# [Records shown]
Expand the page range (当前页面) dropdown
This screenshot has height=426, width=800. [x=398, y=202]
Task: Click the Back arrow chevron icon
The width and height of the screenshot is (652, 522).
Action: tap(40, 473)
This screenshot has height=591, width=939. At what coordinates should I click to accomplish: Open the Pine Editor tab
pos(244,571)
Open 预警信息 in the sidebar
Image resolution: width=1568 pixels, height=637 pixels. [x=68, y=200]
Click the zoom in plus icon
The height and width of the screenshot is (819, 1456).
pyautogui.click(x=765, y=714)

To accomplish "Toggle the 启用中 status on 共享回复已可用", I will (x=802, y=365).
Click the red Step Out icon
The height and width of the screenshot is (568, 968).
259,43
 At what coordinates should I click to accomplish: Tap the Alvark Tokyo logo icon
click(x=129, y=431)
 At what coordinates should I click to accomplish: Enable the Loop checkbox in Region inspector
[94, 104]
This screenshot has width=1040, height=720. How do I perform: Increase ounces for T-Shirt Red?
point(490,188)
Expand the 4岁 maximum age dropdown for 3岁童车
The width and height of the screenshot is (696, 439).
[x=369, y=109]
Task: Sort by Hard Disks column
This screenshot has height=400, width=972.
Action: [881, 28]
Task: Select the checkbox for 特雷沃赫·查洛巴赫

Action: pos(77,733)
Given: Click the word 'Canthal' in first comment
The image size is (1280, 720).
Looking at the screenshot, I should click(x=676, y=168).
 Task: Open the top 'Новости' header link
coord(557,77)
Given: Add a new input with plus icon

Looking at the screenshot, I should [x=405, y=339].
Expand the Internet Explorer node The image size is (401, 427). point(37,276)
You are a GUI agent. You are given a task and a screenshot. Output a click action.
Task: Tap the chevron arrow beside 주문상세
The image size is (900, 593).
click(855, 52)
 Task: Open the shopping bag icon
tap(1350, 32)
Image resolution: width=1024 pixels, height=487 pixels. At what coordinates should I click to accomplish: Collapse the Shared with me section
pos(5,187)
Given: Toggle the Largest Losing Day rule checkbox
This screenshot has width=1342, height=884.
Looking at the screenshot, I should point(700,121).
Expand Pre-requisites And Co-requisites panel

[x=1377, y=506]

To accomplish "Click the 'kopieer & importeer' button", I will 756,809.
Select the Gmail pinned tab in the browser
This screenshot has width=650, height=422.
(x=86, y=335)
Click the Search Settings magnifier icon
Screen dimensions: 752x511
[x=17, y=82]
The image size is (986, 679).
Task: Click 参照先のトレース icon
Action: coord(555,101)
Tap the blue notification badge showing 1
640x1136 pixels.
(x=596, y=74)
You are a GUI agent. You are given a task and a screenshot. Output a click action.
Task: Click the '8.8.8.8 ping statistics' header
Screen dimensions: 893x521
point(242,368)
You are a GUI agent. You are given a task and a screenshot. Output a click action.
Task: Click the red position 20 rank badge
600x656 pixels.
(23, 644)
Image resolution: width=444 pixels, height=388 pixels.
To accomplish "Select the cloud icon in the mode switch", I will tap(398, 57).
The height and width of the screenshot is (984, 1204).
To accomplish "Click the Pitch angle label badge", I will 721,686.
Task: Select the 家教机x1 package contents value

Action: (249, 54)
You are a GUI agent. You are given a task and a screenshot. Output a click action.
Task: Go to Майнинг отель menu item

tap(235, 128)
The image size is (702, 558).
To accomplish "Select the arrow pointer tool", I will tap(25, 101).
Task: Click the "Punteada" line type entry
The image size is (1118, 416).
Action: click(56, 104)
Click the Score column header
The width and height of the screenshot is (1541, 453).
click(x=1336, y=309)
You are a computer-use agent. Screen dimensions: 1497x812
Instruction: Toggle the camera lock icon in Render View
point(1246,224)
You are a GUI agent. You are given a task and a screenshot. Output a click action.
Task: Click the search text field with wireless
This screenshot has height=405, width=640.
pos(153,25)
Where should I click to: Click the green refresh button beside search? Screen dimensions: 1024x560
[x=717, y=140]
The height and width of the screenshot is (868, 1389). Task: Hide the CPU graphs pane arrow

# [What the task requires]
Without leaving out a single line, retype the material above exactly.

# [Solution to the exercise]
Expand the page range (当前页面) dropdown
This screenshot has height=426, width=800. [x=398, y=202]
Task: Click the Back arrow chevron icon
The width and height of the screenshot is (652, 522).
Action: tap(40, 473)
This screenshot has height=591, width=939. At what coordinates should I click to accomplish: Open the Pine Editor tab
pos(244,571)
Open 预警信息 in the sidebar
Image resolution: width=1568 pixels, height=637 pixels. [x=68, y=200]
Click the zoom in plus icon
The height and width of the screenshot is (819, 1456).
pyautogui.click(x=765, y=714)

To accomplish "Toggle the 启用中 status on 共享回复已可用", I will (x=802, y=365).
Click the red Step Out icon
The height and width of the screenshot is (568, 968).
259,43
 At what coordinates should I click to accomplish: Tap the Alvark Tokyo logo icon
click(x=129, y=431)
 At what coordinates should I click to accomplish: Enable the Loop checkbox in Region inspector
[94, 104]
This screenshot has width=1040, height=720. How do I perform: Increase ounces for T-Shirt Red?
point(490,188)
Expand the 4岁 maximum age dropdown for 3岁童车
The width and height of the screenshot is (696, 439).
[x=369, y=109]
Task: Sort by Hard Disks column
This screenshot has height=400, width=972.
Action: [881, 28]
Task: Select the checkbox for 特雷沃赫·查洛巴赫

Action: pos(77,733)
Given: Click the word 'Canthal' in first comment
The image size is (1280, 720).
Looking at the screenshot, I should click(x=676, y=168).
 Task: Open the top 'Новости' header link
coord(557,77)
Given: Add a new input with plus icon

Looking at the screenshot, I should [x=405, y=339].
Expand the Internet Explorer node The image size is (401, 427). point(37,276)
You are a GUI agent. You are given a task and a screenshot. Output a click action.
Task: Tap the chevron arrow beside 주문상세
The image size is (900, 593).
click(855, 52)
 Task: Open the shopping bag icon
tap(1350, 32)
Image resolution: width=1024 pixels, height=487 pixels. At what coordinates should I click to accomplish: Collapse the Shared with me section
pos(5,187)
Given: Toggle the Largest Losing Day rule checkbox
This screenshot has width=1342, height=884.
Looking at the screenshot, I should point(700,121).
Expand Pre-requisites And Co-requisites panel

[x=1377, y=506]

To accomplish "Click the 'kopieer & importeer' button", I will 756,809.
Select the Gmail pinned tab in the browser
This screenshot has width=650, height=422.
(x=86, y=335)
Click the Search Settings magnifier icon
Screen dimensions: 752x511
[x=17, y=82]
The image size is (986, 679).
Task: Click 参照先のトレース icon
Action: coord(555,101)
Tap the blue notification badge showing 1
640x1136 pixels.
(x=596, y=74)
You are a GUI agent. You are given a task and a screenshot. Output a click action.
Task: Click the '8.8.8.8 ping statistics' header
Screen dimensions: 893x521
point(242,368)
You are a GUI agent. You are given a task and a screenshot. Output a click action.
Task: Click the red position 20 rank badge
600x656 pixels.
(23, 644)
Image resolution: width=444 pixels, height=388 pixels.
To accomplish "Select the cloud icon in the mode switch", I will tap(398, 57).
The height and width of the screenshot is (984, 1204).
To accomplish "Click the Pitch angle label badge", I will 721,686.
Task: Select the 家教机x1 package contents value

Action: (249, 54)
You are a GUI agent. You are given a task and a screenshot. Output a click action.
Task: Go to Майнинг отель menu item

tap(235, 128)
The image size is (702, 558).
To accomplish "Select the arrow pointer tool", I will tap(25, 101).
Task: Click the "Punteada" line type entry
The image size is (1118, 416).
Action: click(56, 104)
Click the Score column header
The width and height of the screenshot is (1541, 453).
click(x=1336, y=309)
You are a computer-use agent. Screen dimensions: 1497x812
Instruction: Toggle the camera lock icon in Render View
point(1246,224)
You are a GUI agent. You are given a task and a screenshot. Output a click action.
Task: Click the search text field with wireless
This screenshot has height=405, width=640.
pos(153,25)
Where should I click to: Click the green refresh button beside search? Screen dimensions: 1024x560
[x=717, y=140]
The height and width of the screenshot is (868, 1389). Task: Hide the CPU graphs pane arrow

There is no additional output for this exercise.